■ **Directions for this task**:
Change "Instruction" to "Step" in the material from the line with "pixels, height=412 pixels." to the line with "I will point(409,854).", and give those lines back with nothing else altered.

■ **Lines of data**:
## begin
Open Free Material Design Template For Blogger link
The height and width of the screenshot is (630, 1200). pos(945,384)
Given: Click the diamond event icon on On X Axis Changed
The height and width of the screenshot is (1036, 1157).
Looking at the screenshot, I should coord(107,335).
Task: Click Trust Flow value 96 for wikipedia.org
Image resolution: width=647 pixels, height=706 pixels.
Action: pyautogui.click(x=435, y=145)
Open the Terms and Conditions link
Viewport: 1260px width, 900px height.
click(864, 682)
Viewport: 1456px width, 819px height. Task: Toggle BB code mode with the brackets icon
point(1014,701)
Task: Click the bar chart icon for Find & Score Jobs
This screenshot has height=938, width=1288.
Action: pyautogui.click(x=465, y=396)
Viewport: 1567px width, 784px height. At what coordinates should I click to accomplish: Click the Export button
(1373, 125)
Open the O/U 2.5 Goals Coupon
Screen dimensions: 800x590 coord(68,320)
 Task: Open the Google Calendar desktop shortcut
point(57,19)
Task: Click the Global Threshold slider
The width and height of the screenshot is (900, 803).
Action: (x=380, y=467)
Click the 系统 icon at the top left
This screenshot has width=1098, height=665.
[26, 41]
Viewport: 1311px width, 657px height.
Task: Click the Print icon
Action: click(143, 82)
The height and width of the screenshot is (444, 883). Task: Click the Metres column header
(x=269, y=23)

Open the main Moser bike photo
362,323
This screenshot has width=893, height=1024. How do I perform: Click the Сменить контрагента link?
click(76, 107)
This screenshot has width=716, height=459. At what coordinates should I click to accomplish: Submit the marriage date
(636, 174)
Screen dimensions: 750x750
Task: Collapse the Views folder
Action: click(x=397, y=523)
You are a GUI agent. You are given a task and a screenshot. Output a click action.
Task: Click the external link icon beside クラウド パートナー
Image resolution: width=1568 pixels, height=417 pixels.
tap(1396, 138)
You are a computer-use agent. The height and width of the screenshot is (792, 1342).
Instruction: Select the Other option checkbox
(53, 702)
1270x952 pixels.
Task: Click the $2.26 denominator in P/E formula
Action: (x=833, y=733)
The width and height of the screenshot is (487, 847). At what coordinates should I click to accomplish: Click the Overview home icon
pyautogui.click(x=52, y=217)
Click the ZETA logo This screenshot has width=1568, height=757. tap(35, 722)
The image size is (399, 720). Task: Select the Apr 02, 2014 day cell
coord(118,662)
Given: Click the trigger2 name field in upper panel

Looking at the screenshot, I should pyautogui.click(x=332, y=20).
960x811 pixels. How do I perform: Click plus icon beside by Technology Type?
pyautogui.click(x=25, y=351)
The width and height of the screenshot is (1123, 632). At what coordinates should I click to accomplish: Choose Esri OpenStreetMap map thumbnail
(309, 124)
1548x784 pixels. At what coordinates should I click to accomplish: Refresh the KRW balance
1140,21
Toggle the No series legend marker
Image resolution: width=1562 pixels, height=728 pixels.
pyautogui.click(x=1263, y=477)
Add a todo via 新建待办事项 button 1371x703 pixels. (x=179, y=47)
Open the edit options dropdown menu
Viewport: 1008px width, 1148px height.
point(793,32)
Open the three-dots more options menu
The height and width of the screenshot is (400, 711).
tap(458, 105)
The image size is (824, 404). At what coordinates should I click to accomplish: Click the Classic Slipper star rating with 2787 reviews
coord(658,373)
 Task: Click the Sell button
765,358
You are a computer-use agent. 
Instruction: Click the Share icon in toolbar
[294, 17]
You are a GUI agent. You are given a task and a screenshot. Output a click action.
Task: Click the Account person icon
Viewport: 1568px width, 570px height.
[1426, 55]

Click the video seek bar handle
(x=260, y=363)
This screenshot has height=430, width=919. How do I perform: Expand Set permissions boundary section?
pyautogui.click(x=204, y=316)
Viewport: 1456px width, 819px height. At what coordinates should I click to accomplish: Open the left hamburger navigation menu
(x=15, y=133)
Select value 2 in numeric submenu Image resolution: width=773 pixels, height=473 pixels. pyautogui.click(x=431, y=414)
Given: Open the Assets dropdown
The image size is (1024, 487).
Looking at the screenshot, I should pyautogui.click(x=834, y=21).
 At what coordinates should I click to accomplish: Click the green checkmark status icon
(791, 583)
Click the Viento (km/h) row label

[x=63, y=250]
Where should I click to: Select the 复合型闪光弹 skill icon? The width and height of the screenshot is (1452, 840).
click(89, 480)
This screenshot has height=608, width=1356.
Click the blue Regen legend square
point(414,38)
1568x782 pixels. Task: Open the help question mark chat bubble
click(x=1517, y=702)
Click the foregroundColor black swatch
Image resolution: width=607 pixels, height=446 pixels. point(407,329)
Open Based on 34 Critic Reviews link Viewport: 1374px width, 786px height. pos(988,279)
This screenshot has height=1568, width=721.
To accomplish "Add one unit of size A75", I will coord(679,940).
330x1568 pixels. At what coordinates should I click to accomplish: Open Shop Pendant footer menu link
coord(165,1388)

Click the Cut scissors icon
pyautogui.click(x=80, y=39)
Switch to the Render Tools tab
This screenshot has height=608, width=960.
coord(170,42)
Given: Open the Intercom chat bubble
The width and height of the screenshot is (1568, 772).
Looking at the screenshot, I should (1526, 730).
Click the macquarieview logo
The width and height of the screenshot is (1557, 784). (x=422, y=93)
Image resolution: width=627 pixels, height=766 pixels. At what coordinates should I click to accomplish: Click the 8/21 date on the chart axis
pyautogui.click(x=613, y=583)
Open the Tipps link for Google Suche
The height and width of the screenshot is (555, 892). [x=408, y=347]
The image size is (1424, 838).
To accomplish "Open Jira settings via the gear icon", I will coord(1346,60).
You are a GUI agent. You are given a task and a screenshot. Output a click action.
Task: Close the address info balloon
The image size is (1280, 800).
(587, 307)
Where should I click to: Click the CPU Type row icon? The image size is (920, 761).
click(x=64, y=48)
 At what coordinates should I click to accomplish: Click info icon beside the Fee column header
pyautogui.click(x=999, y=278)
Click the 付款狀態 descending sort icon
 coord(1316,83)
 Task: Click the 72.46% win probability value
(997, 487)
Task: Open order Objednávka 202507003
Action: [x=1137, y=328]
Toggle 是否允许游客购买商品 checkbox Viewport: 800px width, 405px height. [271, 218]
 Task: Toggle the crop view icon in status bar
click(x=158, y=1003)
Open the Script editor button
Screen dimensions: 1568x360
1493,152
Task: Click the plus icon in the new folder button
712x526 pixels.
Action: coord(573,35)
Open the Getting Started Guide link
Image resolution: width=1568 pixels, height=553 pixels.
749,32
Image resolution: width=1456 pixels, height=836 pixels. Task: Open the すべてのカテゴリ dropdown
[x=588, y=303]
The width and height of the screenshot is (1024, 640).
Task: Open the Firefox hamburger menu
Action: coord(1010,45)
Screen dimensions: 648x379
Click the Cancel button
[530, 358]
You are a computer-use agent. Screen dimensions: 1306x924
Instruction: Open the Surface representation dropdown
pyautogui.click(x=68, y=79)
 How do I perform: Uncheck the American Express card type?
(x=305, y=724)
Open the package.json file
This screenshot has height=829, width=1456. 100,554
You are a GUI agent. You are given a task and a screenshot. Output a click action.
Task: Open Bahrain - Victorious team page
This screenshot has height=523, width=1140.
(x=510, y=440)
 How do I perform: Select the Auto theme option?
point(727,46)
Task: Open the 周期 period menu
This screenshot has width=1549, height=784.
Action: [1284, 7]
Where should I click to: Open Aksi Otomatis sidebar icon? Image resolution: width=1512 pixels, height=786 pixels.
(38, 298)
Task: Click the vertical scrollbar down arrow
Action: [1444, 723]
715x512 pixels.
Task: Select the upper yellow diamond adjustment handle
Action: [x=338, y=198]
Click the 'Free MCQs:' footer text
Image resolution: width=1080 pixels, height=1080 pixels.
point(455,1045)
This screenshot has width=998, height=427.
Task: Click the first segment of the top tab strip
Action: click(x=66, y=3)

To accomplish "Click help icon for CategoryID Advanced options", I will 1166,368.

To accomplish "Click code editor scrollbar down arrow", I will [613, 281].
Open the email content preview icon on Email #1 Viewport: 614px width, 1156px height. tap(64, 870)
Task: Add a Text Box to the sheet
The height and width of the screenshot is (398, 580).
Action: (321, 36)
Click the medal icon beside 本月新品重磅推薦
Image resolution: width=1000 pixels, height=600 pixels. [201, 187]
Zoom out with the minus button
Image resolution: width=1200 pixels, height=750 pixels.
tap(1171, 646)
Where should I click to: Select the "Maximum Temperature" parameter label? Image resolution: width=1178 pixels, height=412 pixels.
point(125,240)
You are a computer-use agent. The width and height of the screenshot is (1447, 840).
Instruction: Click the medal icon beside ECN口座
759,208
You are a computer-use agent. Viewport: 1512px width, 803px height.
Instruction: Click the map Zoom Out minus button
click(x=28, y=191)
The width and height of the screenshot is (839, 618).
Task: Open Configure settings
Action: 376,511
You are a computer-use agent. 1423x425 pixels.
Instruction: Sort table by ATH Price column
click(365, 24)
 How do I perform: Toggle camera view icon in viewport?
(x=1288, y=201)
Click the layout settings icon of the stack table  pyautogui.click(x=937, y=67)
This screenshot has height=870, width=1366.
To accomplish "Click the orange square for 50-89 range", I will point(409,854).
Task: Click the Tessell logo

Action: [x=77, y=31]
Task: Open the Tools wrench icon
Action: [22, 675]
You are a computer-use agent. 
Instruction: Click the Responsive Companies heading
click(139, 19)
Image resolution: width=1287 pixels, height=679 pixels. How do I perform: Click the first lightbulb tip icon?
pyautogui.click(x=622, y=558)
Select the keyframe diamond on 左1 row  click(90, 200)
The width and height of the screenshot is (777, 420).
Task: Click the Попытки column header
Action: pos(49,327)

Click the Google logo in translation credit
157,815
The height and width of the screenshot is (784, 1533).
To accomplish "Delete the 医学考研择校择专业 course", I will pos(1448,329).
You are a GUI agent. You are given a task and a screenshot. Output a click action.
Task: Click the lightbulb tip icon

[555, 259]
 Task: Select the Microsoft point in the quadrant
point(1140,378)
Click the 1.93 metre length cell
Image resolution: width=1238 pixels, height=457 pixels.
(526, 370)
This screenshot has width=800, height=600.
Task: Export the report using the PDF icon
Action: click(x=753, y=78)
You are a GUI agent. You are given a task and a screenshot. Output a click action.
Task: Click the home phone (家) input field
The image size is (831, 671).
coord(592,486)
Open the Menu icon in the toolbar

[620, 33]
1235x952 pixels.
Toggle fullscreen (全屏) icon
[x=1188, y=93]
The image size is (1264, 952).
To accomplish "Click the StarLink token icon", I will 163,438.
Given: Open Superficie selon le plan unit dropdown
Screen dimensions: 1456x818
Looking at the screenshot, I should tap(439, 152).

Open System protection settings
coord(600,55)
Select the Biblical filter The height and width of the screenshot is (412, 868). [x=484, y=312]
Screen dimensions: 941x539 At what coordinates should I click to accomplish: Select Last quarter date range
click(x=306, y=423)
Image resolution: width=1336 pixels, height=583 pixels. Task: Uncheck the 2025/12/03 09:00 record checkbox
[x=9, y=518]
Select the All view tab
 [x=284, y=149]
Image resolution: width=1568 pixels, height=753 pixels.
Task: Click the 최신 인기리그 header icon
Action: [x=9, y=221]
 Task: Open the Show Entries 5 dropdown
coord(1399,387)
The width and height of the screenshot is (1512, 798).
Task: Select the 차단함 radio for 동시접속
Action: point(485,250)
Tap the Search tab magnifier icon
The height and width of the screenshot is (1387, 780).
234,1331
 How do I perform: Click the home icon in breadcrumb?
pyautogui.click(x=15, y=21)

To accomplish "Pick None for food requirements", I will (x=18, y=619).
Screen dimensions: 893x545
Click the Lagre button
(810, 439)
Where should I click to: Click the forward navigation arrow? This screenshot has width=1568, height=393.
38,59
## end
■ **Written answer**:
Where should I click to: Select the "Maximum Temperature" parameter label? Image resolution: width=1178 pixels, height=412 pixels.
point(125,240)
You are a computer-use agent. The width and height of the screenshot is (1447, 840).
Step: Click the medal icon beside ECN口座
759,208
You are a computer-use agent. Viewport: 1512px width, 803px height.
Step: Click the map Zoom Out minus button
click(x=28, y=191)
The width and height of the screenshot is (839, 618).
Task: Open Configure settings
Action: 376,511
You are a computer-use agent. 1423x425 pixels.
Step: Sort table by ATH Price column
click(365, 24)
 How do I perform: Toggle camera view icon in viewport?
(x=1288, y=201)
Click the layout settings icon of the stack table  pyautogui.click(x=937, y=67)
This screenshot has height=870, width=1366.
To accomplish "Click the orange square for 50-89 range", I will point(409,854).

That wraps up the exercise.